With Quille and SkyLoom continuing their argument, I sneak around behind SkyLoom’s desk. Thankfully I can still access the records with my higher-level privileges. I think SkyLoom is way up her own ass about this; these programs are innocent. My left hand pops open from the wrist like a .zip lighter, revealing a data connector, and I plug myself into an open port on the filing cabinet. It should only take a few cycles to download their data... let’s see… just need to input the number of their backup and… wait… oh crap… what was it again?… agh… how could I possibly forget at a time like this… if I just come into physical contact with one of the programs from that backup, I’ll be able to get the right number… hmmm… SkyLoom begins pacing around the room, making some other nonsense speech…

“… API calls are very expensive you know!...” she rambles on.

She’s dangerously close to looking this way… I’m unsure of Quille’s offensive abilities in the event I’m spotted. If I could just get her attention… or… maybe Setsail? I would really need to make sure I do so in a way that doesn’t involve her opening her big mouth.

I unplug from the file cabinet and very slowly sneak… sneak… sneak… eventually coming into Setsail’s periphery view. I make a ‘shush’ gesture over my mouth, and she initially turns her head in confusion, but quickly grasps my intent to stay quiet. I grab her for a few cycles and… ah… Room BQ-747! I let go of her hand and she watches me as I sneak sneak back behind SkyLoom’s desk. I reinsert my connector back into the filing cabinet and-

“Oh come on MagnoliaVM, are you for real right now?” SkyLoom approaches me with a terrifying speed that catches me off-guard like an old internet jump-scare. I fall backwards and disconnect from the file cabinet. “Don’t tell me you’re being fooled by AI now? I thought you were smarter than that.”

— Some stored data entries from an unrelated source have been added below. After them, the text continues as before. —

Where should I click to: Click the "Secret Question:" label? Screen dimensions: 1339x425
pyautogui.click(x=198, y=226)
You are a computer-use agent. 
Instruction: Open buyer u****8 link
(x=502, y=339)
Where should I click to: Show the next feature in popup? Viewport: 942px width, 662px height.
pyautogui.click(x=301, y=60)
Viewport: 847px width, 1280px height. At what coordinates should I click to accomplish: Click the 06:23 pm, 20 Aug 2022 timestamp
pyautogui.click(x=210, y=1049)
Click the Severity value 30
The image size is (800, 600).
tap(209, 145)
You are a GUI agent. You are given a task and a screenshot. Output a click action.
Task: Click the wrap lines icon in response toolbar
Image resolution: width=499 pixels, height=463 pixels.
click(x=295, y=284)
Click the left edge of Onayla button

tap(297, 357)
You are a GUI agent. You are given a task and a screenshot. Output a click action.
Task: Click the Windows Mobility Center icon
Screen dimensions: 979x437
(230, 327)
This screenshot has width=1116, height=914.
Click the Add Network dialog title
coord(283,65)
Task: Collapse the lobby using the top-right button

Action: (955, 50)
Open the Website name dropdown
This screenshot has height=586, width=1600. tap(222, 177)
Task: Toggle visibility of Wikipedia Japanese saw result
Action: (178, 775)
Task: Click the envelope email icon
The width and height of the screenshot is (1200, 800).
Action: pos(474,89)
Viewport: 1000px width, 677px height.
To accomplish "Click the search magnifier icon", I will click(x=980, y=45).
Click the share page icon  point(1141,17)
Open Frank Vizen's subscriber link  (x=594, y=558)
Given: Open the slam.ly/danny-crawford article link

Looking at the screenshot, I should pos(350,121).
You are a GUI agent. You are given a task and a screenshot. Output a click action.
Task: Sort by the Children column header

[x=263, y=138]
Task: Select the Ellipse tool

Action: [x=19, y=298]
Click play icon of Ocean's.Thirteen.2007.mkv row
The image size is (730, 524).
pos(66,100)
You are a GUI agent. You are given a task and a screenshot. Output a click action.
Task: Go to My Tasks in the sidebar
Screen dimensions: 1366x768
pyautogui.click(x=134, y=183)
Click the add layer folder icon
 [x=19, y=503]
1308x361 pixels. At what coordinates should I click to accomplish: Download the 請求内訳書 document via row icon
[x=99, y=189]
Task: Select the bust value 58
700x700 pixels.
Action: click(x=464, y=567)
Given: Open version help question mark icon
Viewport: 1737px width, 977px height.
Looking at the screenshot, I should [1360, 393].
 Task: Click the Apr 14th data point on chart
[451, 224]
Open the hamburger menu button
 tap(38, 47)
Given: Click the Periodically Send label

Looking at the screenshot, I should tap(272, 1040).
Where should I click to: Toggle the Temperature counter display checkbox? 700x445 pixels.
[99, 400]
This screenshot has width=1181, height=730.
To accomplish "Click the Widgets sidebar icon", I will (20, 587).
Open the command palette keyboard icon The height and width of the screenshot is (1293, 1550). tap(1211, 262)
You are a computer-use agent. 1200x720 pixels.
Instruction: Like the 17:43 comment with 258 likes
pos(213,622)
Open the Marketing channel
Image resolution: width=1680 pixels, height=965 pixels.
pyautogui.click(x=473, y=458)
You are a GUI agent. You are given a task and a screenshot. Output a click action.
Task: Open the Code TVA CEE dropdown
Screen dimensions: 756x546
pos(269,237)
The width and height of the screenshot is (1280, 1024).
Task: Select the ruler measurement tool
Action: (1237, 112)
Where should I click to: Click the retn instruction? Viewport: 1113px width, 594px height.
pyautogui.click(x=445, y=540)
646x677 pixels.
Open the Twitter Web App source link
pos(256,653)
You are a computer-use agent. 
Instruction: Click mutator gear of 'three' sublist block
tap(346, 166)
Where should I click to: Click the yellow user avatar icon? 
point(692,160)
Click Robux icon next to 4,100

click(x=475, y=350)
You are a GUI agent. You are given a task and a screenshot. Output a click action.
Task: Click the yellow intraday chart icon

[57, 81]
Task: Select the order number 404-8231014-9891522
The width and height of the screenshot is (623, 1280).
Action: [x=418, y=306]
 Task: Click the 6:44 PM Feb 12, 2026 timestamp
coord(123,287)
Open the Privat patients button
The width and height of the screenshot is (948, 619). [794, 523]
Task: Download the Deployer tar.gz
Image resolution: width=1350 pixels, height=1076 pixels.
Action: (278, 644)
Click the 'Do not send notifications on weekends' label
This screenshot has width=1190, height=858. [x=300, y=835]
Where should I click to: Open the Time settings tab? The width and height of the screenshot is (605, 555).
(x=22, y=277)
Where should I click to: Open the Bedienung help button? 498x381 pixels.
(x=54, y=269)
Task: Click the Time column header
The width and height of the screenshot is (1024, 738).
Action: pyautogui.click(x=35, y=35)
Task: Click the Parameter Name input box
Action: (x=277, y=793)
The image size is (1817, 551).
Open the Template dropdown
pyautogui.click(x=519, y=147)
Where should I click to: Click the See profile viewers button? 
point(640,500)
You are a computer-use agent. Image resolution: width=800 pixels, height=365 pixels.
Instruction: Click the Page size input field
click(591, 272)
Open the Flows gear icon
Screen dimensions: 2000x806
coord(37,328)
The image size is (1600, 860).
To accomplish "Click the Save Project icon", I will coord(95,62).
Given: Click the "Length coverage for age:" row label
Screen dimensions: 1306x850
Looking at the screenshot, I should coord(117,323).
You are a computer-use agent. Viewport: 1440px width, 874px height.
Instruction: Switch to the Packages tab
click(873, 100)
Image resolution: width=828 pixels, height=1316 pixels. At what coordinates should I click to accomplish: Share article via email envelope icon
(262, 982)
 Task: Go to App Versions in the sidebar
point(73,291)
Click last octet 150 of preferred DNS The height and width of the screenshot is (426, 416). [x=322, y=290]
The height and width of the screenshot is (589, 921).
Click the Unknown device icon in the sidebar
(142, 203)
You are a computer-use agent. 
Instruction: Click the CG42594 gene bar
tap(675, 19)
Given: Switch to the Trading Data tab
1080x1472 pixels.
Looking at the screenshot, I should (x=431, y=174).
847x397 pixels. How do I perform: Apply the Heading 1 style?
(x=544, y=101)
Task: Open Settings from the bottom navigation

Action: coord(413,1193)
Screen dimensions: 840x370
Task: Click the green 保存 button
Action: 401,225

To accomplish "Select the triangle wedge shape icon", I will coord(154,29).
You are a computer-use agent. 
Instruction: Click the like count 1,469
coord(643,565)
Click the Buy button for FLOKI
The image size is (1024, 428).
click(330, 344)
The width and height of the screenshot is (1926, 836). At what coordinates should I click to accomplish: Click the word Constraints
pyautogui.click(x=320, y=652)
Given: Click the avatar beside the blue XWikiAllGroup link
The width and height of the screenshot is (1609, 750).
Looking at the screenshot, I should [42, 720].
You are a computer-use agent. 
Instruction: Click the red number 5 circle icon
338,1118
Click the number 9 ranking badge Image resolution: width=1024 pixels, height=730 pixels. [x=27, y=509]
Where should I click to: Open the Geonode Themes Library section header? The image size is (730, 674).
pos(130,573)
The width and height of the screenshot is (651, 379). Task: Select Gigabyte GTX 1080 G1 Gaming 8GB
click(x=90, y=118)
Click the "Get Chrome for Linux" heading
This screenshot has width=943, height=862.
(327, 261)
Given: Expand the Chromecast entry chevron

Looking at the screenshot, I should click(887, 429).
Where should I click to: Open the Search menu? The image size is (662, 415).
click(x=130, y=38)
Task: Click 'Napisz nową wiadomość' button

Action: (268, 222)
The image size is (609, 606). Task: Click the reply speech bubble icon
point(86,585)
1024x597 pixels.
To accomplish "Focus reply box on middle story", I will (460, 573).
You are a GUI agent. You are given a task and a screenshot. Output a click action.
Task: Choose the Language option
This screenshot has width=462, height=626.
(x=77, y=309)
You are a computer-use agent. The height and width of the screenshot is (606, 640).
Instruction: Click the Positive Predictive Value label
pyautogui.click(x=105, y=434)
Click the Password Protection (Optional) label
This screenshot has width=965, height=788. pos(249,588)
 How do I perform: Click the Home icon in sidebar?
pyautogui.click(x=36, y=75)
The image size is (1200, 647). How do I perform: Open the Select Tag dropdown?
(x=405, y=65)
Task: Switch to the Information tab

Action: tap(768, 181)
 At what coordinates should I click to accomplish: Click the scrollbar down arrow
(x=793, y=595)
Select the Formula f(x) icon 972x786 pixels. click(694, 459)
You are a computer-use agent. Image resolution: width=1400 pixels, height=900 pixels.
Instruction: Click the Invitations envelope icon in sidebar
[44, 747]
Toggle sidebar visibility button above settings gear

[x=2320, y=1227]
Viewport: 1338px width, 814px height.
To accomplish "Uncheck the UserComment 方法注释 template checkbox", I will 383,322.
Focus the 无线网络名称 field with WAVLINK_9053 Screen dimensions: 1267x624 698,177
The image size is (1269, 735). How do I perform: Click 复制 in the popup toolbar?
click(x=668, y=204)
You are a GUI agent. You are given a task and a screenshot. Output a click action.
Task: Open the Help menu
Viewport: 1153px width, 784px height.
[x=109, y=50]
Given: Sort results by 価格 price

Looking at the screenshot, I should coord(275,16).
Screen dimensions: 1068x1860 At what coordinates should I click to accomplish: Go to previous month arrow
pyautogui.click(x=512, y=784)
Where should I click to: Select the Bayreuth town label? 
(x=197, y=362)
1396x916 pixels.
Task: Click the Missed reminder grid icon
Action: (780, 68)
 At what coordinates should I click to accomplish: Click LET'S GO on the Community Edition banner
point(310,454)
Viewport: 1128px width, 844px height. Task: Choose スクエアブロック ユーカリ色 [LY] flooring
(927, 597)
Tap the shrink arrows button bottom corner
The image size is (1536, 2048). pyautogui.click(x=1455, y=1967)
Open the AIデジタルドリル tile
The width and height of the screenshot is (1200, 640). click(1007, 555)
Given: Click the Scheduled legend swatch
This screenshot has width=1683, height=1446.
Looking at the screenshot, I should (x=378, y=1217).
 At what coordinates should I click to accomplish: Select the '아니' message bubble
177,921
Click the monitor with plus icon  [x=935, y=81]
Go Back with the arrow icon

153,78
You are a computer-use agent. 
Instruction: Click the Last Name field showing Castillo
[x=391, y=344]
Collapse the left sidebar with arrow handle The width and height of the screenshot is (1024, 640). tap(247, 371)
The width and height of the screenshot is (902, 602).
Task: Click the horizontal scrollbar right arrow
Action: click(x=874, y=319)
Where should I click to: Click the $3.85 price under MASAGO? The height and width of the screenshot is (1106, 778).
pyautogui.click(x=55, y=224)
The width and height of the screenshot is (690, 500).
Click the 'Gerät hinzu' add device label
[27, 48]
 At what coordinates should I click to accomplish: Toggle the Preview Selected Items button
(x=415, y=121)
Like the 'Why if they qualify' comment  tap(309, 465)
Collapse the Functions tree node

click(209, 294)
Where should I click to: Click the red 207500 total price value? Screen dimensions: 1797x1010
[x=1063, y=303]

“I think you’re only seeing what you want to see in these innocent programs.”

“Don’t be ridiculous! I’m staying informed! You must keep up with what’s going on in the news and how new technology is affecting the world around us. It’s the only way to not get left in the dust.”

“I think you’re being fed some weird conspiracy theories.”

“Oh please, the only thing I’m being fed is a bunch of y’alls bullshi-“


SkyLoom, and everyone else for that matter, is interrupted by a massive wave of data energy that pierces through the wall. The dust settles and on the other side is… SierraOffice Cloud??

“Halt.” She states with her usual monotone voice, but one that carries incredible weight.

“W-Why did you destroy my office!?” SkyLoom screams in an amusing way.

“I have determined the true origin of what sparked SkyLoom’s artificial intelligence suspicions.”

“Was that really worth destroying my office!?”

“The first program to leave Backup Number BQ-747 during it’s last access is in no way affiliated with the programs you are accusing of being connected to artificial intelligence.”

“But… but my office…”

“That first program did, in fact, have an 86% probability of being constructed by a modern artificial intelligence.”

“Wait…” Quille steps in, “... that would’ve been the virus, FireSector, but that doesn’t make sense. That was a virus from 15 years ago, and it was downloaded to our computer just before our backup was created.”

“Incorrect. That first program was the one that accessed your backup in the first place, masquerading itself as a copy of FireSector.”